Alberto Hemsi: Collector and Composer of the Coplas Sefardies

Alberto Hemsi (1898, Turgutlu, Turkey - 1975, Paris, France), a 20th century composer born in Turkey, dedicated his life’s work to collecting and promoting the music of the Sephardic Jews. As a way to preserve the oral tradition of Ladino music, Hemsi began collecting the songs and lyrics of his family and friends from his surrounding Sephardic community. Later in his career he went on extensive excursions to the former Ottoman Empire to expand his collection of Ladino music.

Cancionero sefardí

Hemsi, Alberto, and Seroussi, Edwin. Cancionero Sefardí. The Jewish Music Research Centre, the Hebrew University of Jerusalem, 1995.

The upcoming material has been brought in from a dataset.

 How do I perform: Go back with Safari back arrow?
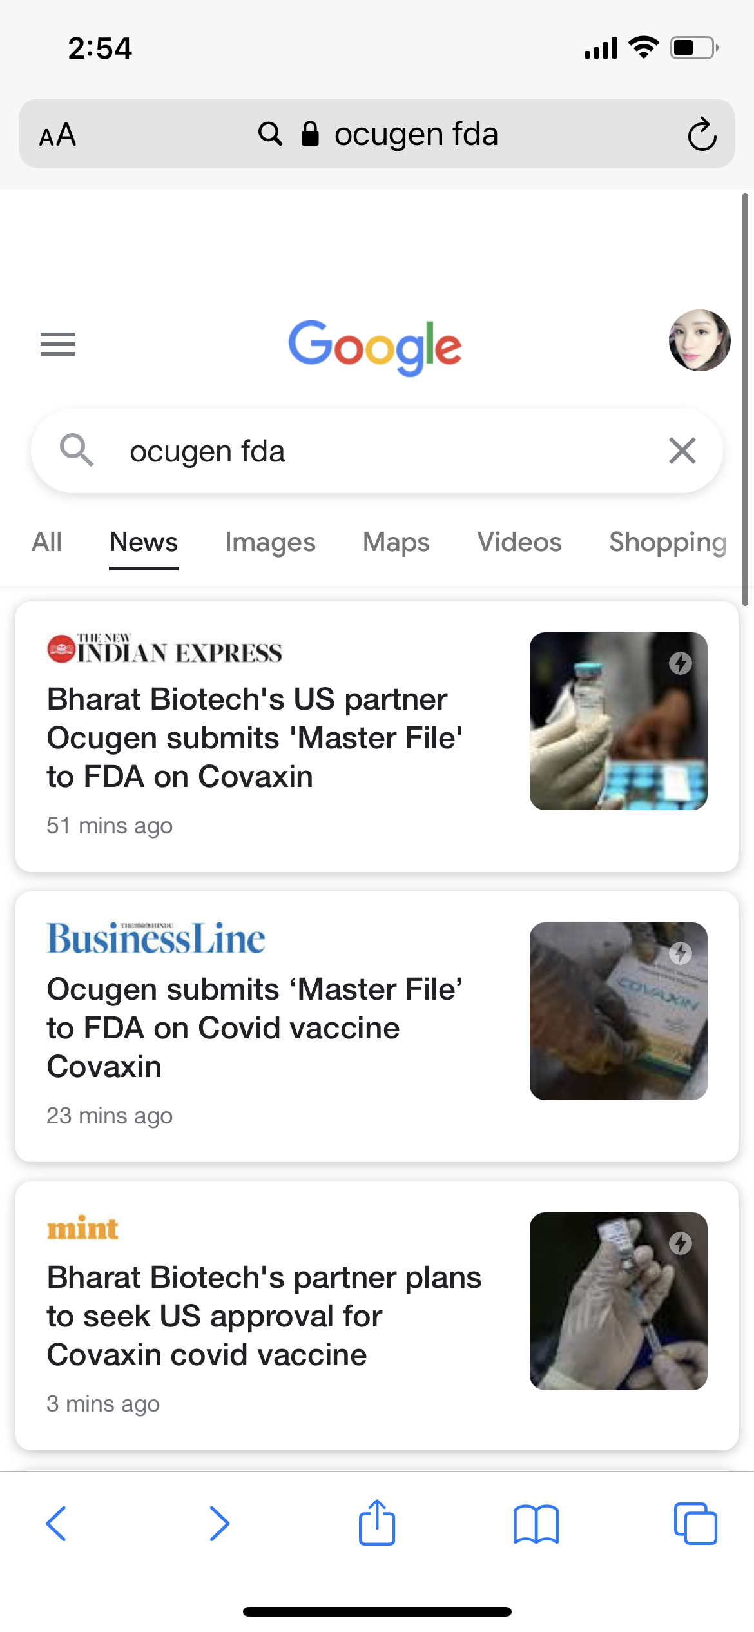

His life's works are preserved in his book Canionero Sefardí, the cover of which is shown above. From 1928-1935, he traveled to meet Palestinian, Turkish, and Bulgarian Jews, and also traveled to Thessalonki and Rhodes to collect songs from Sephardic communities across the world. Thessaloniki, then Salonica, was the town with the highest number of Ladino speakers in the world. Around 1900, there were approximately 80.000 Sephardic Jewish living there. But during the Holocaust, 96% of the Jews there were exterminated.

Thessaloniki

Thessaloniki. 1st ed., R.E., 1944.

This map which can be found above, while showing little existence of Jewish life in Thessaloniki, shows how they were wiped entirely from the area, despite having the largest community of Ladino speaking Sephardic Jews in the world. Hemsi’s work preserved so much of the oral tradition that could have been lost. 

 

An Ode to Salonika the Ladino Verses of Bouena Sarfatty

Melammed, Renée Levine. An Ode to Salonika : The Ladino Verses of Bouena Sarfatty. Indiana University Press, 2013.

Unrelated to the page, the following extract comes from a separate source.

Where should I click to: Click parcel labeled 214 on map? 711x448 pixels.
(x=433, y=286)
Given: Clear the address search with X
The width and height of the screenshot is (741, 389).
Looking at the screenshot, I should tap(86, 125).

Above is the cover of An Ode to Salonika. The book, available from the University of Michigan Library, describes the once flourishing Sephardic community of Thessaloniki. From his collection, we know the names of 65 of those who passed their family's songs to him. Through his travels, he was able to collect over 200 songs, 60 of which he published throughout 10 volumes which he called Coplas Sefardies. The genre of coplas originated in the 1700’s as a type of poem, “recorded with the intention of preserving religious knowledge and ties to Judaism as well as to strengthen ties to the Holy Land”. Coplas were considered a significant part of the Sephardic heritage, often meant to inform “less knowledgeable members of the community who lacked access to Hebrew sources about various aspects of [the Sephardic] tradition and history” (Levine).

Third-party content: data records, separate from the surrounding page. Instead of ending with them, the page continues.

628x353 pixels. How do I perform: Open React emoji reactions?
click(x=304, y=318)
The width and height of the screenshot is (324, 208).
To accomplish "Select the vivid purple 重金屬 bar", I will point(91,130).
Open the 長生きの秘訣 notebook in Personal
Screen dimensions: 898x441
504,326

The first five volumes of Coplas Sefardies were published in Alexandria, Egypt from 1932-1938. The last five in Paris, France from 1969-1973. This pause was due to the extermination of the Jews during the Holocaust, resulting in the almost total extermination of the Jews in the former Ottoman Empire. In order to make these traditional folk songs understood by the general public, maybe no longer interested in that type of music, Hemsi developed what he called an art song, which was a combination of the traditional folk song with an incredibly detailed and difficult piano accompaniment. This union of the two forms the unique sound Coplas sefardies. Hemsi described his art song as “the song is one of improvisation and constantly modified variation. Originating in the East, it returns thither after passing through Sepharad. Never written or taken down, it is a natural song conceived with sounds and not with notes. This is, in my opinion, the basic, even primary difference between natural music and learned music, between popular music and art music, between oral music and written music, between Eastern music and Western music” (Nemtsov).

Hemsi, Alberto. "Coplas Sefardies from Op. 8 and Op. 13". Bartje Bartmans. 2017-12-01, https://lib.mivideo.it.umich.edu/media/t/1_8vbc09u9

These Ladino songs, found in the video above, composed by Hemsi, kept many traditional melodies, while also incorporating new piano parts.  By composing piano pieces to accompany these traditional melodies, Hemsi aimed to “[encapsulate] them into little symphonic tableaux, in order to suggest, as much as possible, the atmosphere, the spiritual state of mind, the subject and the melody” (IEMJ). The Coplas Sefardies volumes, with many traditional Iberian and Oriental accents combined with Hemsi’s piano compositions, offered a new view of the Ladino oral tradition in the style of 20th century Western music.